REQUIREMENT = Reproduce the records from the line with "This screenshot has width=713, height=393." to the line with "Click the fullscreen", keeping every character unchanged.
---------- INFORMATION SHOWN
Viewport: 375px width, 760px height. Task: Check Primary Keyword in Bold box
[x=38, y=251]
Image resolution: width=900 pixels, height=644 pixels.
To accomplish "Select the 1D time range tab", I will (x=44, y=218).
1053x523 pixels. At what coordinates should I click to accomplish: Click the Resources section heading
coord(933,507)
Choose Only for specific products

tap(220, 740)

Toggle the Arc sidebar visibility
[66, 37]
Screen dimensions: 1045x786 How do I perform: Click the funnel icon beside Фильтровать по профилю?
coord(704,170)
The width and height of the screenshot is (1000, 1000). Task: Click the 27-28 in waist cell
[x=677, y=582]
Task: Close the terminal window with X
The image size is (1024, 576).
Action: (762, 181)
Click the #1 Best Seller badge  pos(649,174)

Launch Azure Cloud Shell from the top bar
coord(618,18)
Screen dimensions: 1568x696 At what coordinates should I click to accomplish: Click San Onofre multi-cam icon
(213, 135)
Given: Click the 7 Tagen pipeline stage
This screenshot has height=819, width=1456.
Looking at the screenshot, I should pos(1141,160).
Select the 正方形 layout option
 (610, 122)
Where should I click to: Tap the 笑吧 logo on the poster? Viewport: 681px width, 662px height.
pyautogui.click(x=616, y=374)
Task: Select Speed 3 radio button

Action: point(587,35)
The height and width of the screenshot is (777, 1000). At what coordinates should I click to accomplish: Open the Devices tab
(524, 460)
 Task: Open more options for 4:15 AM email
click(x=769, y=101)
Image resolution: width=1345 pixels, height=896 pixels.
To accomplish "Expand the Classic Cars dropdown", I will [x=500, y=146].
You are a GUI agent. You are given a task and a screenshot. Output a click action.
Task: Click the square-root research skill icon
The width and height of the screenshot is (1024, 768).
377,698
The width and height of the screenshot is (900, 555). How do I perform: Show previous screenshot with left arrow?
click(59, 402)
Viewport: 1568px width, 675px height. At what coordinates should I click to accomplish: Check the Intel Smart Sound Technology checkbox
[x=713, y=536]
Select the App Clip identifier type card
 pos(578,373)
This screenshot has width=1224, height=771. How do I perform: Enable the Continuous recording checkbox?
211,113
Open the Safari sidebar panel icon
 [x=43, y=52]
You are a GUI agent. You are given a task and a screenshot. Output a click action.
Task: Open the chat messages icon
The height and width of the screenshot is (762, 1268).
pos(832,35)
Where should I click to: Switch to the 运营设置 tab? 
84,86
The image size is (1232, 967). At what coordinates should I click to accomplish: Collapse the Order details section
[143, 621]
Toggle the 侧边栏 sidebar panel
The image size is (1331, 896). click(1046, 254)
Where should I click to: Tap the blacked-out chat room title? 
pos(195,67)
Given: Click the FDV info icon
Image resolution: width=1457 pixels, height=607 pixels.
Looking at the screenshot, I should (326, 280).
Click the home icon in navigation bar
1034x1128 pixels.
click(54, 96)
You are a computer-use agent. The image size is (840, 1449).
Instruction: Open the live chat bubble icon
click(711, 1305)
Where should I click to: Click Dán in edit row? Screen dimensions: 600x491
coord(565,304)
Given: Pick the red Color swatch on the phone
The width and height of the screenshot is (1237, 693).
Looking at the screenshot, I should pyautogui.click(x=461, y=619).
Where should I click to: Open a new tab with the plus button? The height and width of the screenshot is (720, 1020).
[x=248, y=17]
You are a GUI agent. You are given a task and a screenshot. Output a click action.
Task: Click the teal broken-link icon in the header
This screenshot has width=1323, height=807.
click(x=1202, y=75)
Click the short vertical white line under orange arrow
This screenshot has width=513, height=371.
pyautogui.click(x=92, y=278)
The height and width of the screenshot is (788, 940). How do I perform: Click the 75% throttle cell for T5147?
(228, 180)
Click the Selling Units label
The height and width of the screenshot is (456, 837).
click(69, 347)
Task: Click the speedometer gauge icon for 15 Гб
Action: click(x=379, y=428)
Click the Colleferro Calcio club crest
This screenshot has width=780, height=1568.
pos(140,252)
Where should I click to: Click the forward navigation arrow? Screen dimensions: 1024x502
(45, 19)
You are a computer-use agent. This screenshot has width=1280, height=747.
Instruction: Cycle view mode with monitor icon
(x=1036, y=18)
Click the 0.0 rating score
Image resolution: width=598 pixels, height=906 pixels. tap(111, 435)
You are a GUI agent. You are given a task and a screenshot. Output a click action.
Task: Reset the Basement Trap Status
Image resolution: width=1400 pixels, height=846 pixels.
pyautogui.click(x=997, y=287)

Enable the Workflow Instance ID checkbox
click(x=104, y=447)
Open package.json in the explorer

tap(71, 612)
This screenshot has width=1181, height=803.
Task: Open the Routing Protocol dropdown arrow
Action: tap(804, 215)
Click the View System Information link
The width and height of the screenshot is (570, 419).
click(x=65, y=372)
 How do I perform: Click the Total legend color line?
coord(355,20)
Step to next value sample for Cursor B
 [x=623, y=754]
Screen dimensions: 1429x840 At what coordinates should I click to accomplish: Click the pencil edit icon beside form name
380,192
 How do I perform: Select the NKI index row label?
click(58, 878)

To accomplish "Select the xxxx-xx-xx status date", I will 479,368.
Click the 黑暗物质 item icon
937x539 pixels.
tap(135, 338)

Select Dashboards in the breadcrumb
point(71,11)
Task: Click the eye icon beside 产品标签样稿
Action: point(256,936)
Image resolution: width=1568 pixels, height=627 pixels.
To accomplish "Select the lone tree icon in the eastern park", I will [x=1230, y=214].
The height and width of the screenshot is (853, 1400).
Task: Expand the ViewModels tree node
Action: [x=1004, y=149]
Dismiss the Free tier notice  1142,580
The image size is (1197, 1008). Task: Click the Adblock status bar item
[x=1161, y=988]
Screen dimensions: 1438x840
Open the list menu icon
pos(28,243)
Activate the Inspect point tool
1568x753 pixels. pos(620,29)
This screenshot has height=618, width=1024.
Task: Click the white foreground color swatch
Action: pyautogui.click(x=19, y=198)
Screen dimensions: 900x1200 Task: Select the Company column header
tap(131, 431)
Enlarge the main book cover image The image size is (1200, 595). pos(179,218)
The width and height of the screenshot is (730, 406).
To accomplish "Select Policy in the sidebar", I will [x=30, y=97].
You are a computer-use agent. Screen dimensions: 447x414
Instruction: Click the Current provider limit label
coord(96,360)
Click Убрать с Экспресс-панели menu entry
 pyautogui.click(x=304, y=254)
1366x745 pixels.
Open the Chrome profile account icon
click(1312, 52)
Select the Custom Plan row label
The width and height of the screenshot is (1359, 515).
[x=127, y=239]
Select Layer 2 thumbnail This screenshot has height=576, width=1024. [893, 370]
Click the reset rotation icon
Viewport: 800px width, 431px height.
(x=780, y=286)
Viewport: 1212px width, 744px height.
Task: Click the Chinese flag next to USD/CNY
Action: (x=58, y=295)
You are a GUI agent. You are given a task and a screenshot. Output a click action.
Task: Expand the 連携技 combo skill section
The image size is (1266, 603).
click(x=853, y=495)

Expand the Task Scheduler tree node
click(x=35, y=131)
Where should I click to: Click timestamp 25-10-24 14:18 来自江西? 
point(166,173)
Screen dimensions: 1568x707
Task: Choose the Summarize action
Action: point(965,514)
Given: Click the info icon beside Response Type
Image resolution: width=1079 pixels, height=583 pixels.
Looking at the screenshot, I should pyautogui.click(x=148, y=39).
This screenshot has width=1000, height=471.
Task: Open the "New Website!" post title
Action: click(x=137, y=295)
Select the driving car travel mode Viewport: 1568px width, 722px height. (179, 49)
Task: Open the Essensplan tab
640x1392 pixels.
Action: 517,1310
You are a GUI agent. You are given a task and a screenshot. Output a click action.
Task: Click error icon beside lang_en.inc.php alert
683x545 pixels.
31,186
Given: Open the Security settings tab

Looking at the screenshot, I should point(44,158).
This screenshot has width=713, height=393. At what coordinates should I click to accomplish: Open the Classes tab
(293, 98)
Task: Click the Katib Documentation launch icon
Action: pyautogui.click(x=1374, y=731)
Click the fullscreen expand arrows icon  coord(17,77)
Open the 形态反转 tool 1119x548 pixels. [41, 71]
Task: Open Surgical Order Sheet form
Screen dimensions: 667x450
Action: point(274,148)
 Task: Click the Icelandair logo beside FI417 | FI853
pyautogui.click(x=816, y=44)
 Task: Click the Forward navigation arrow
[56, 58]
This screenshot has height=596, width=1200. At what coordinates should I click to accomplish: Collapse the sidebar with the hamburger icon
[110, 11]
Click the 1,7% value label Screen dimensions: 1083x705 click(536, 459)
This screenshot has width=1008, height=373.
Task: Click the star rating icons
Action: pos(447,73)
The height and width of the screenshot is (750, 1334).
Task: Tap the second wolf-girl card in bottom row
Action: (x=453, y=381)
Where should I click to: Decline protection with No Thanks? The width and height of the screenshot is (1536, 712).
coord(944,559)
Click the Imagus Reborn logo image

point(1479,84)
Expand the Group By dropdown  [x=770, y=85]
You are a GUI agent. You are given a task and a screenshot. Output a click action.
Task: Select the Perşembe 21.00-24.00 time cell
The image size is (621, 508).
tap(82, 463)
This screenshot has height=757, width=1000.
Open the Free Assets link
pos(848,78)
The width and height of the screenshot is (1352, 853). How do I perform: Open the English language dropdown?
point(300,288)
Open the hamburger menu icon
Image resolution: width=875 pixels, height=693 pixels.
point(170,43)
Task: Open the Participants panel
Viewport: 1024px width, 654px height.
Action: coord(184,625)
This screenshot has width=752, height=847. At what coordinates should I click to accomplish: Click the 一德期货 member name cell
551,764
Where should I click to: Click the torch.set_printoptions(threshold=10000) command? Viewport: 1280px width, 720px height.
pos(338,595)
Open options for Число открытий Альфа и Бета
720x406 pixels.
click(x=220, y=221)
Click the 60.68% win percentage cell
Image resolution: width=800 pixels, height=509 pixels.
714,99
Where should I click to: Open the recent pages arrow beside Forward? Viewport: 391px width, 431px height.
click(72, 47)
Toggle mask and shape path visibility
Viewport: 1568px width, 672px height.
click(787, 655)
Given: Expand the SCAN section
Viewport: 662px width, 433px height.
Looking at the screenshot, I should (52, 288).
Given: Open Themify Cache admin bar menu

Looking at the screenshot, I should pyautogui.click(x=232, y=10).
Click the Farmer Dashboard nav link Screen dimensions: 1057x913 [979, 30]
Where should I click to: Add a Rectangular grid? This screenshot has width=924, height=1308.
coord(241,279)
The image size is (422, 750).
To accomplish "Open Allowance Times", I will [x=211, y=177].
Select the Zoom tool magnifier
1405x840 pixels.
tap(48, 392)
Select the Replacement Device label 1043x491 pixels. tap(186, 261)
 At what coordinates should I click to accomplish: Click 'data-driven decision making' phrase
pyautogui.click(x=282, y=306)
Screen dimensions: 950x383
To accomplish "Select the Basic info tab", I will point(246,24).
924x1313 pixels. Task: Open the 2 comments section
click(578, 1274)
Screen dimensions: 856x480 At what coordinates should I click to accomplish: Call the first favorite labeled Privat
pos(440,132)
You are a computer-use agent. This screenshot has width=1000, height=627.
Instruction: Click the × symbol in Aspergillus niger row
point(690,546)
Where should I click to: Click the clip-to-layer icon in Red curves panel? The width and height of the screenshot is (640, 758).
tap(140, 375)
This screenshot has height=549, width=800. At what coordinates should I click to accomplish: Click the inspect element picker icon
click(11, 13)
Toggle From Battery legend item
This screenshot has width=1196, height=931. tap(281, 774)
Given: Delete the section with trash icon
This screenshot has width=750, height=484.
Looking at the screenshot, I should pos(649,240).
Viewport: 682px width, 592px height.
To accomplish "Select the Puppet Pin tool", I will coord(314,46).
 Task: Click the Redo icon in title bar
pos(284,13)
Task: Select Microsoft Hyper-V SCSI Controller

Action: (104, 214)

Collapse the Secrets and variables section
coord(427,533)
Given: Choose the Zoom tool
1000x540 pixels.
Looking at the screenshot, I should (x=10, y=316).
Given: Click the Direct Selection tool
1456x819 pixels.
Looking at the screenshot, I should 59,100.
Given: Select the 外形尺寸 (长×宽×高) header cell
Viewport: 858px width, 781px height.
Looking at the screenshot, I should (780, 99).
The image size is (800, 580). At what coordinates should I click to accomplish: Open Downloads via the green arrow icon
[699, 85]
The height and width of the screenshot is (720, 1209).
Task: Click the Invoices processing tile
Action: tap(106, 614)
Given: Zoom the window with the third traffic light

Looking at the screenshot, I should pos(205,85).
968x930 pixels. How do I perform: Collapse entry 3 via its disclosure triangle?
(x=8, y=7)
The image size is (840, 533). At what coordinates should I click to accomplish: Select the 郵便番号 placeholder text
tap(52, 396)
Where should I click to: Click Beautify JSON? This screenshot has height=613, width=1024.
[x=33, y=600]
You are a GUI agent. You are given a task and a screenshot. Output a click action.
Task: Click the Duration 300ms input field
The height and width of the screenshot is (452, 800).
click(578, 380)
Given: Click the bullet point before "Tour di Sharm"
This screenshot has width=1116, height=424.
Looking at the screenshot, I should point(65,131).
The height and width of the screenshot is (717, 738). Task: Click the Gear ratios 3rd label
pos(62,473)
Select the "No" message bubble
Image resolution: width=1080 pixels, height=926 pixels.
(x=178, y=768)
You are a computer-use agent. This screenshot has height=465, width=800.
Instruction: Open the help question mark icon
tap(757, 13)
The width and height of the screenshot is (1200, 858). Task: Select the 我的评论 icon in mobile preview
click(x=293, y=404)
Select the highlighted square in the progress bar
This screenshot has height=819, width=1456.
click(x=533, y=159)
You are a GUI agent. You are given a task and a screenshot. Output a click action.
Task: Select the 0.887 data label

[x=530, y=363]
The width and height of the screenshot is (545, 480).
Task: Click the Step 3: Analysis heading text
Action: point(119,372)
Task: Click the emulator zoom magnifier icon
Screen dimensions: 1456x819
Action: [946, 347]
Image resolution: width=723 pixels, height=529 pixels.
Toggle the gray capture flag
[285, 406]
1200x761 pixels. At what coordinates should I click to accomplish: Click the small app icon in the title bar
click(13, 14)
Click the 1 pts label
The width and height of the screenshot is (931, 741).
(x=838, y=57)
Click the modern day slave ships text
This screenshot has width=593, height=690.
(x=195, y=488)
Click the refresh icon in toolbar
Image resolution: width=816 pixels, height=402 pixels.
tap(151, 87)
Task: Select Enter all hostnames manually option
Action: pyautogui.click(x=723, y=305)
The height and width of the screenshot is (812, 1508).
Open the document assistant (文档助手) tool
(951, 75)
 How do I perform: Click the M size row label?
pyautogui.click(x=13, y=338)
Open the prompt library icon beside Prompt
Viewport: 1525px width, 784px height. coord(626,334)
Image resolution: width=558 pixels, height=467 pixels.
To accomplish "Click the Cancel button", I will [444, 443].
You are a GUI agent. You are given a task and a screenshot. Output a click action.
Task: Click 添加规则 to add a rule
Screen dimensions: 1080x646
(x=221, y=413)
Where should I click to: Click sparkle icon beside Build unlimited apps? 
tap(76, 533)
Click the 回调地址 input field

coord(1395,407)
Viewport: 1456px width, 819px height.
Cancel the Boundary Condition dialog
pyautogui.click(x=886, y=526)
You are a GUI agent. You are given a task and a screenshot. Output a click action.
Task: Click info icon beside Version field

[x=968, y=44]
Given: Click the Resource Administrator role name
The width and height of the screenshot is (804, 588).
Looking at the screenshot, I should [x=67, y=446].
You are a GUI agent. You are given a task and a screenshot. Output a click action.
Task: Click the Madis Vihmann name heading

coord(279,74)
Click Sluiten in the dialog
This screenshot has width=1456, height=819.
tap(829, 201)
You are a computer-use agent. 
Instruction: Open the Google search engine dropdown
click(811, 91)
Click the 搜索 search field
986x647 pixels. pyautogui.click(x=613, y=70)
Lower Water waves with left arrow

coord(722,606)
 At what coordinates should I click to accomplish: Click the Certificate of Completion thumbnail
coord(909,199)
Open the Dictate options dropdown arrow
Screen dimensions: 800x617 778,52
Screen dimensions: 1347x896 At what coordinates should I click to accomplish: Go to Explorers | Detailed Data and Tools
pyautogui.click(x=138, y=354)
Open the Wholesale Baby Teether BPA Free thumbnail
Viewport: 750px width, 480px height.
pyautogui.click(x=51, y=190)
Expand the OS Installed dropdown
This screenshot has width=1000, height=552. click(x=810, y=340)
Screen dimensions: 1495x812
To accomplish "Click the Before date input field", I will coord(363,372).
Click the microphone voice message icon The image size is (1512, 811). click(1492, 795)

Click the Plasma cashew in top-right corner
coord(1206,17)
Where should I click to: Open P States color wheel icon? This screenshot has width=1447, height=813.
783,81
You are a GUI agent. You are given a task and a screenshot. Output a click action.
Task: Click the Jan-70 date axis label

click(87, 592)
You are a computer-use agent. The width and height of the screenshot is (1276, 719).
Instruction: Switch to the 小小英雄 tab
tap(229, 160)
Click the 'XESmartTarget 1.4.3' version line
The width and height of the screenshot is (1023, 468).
--------------------
SOLUTION FOR THIS EXERCISE =
This screenshot has width=713, height=393. At what coordinates should I click to accomplish: Open the Classes tab
(293, 98)
Task: Click the Katib Documentation launch icon
Action: pyautogui.click(x=1374, y=731)
Click the fullscreen expand arrows icon  coord(17,77)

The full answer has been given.